-- Exercise instructions --
The answer must be only the lines below from the one holding "Task: Open the notifications bell" down to the one holding "Viewport: 1414px width, 795px height.", ends included, printed exactly; please omit all pictures.

-- Entries provided --
+++

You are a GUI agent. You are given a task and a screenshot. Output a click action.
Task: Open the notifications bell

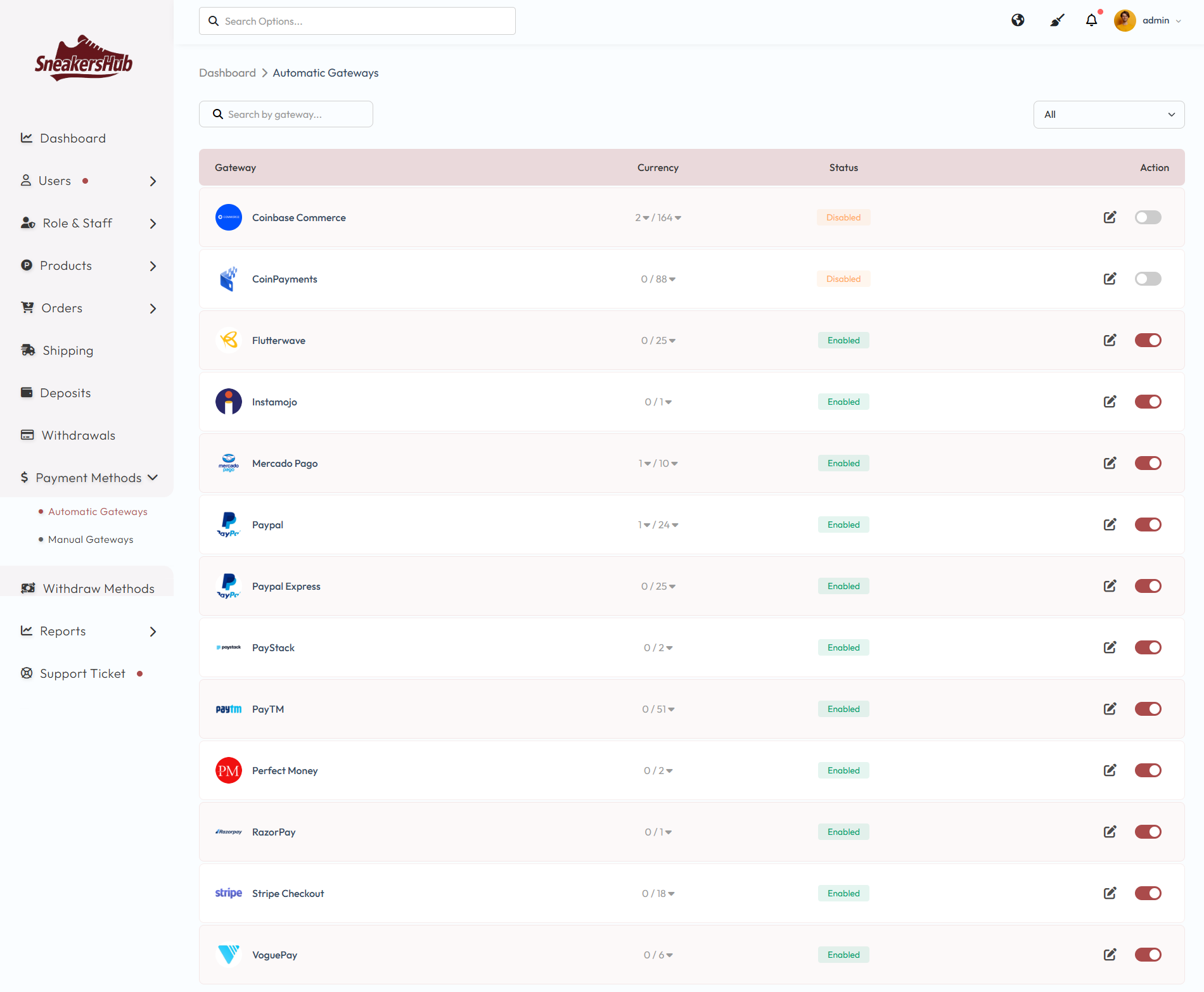click(1091, 20)
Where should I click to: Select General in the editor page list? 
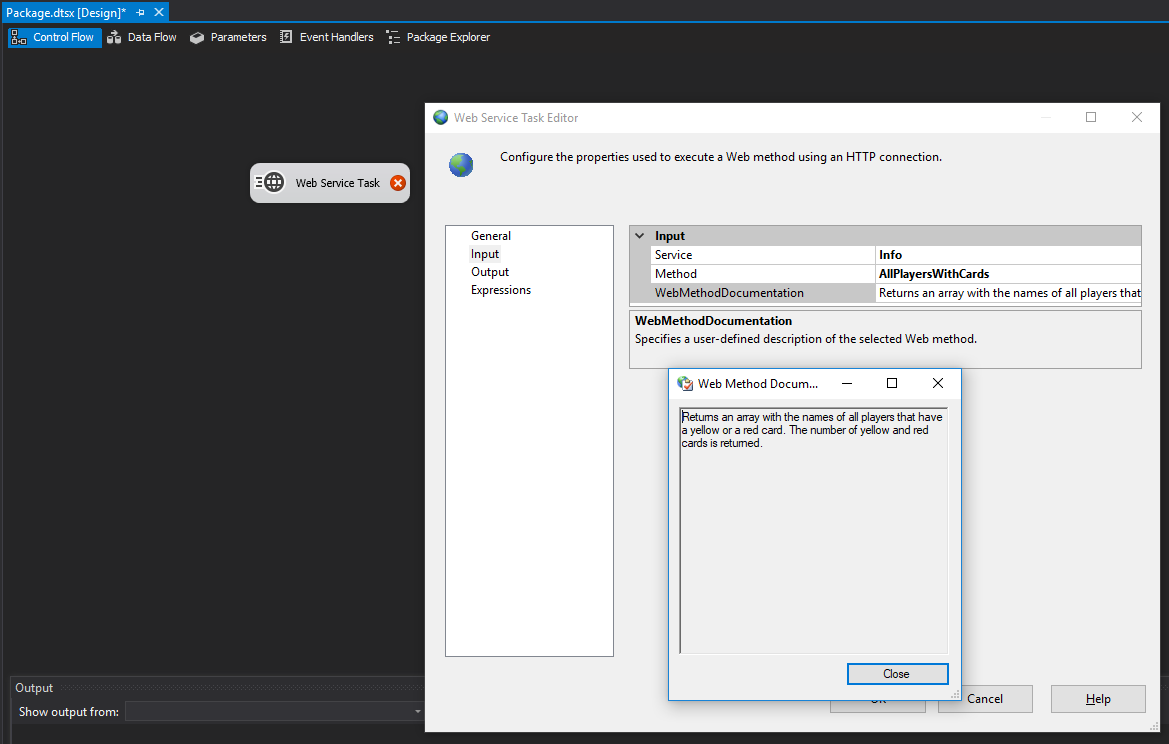point(491,236)
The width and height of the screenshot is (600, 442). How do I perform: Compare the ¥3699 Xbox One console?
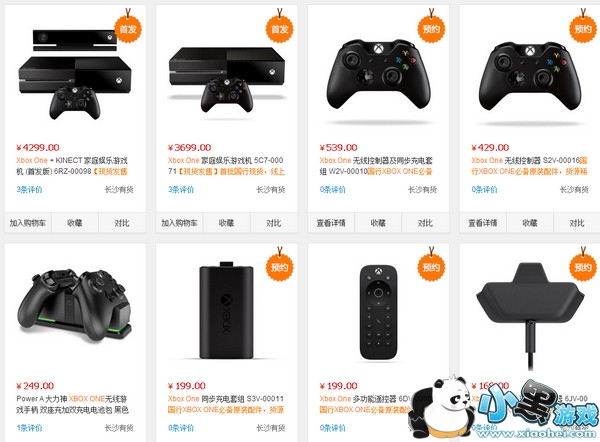point(274,223)
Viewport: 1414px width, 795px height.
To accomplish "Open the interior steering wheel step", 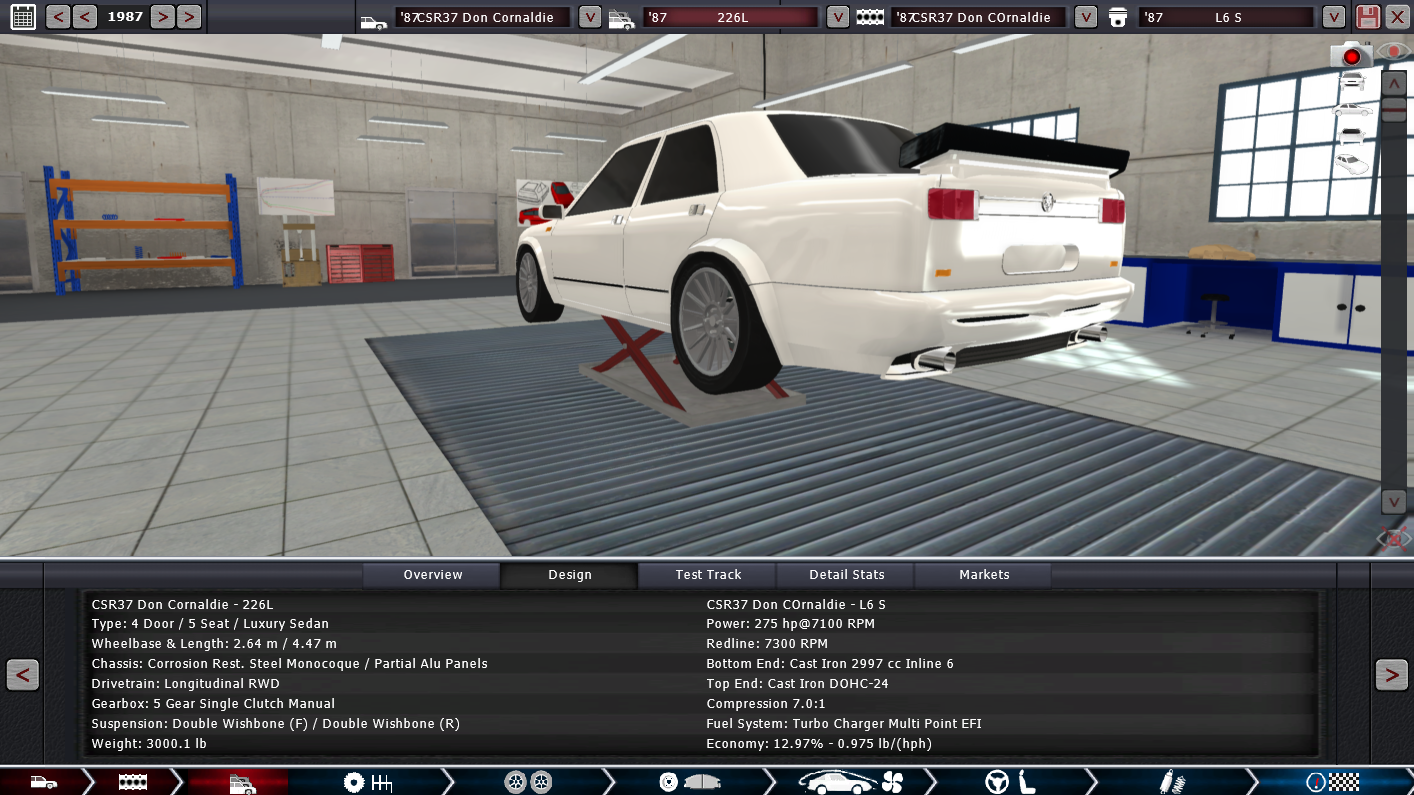I will pos(1010,782).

+++

-- Exercise answer --
Task: Open the notifications bell

click(1091, 20)
Where should I click to: Select General in the editor page list? 
point(491,236)
The width and height of the screenshot is (600, 442). How do I perform: Compare the ¥3699 Xbox One console?
point(274,223)
Viewport: 1414px width, 795px height.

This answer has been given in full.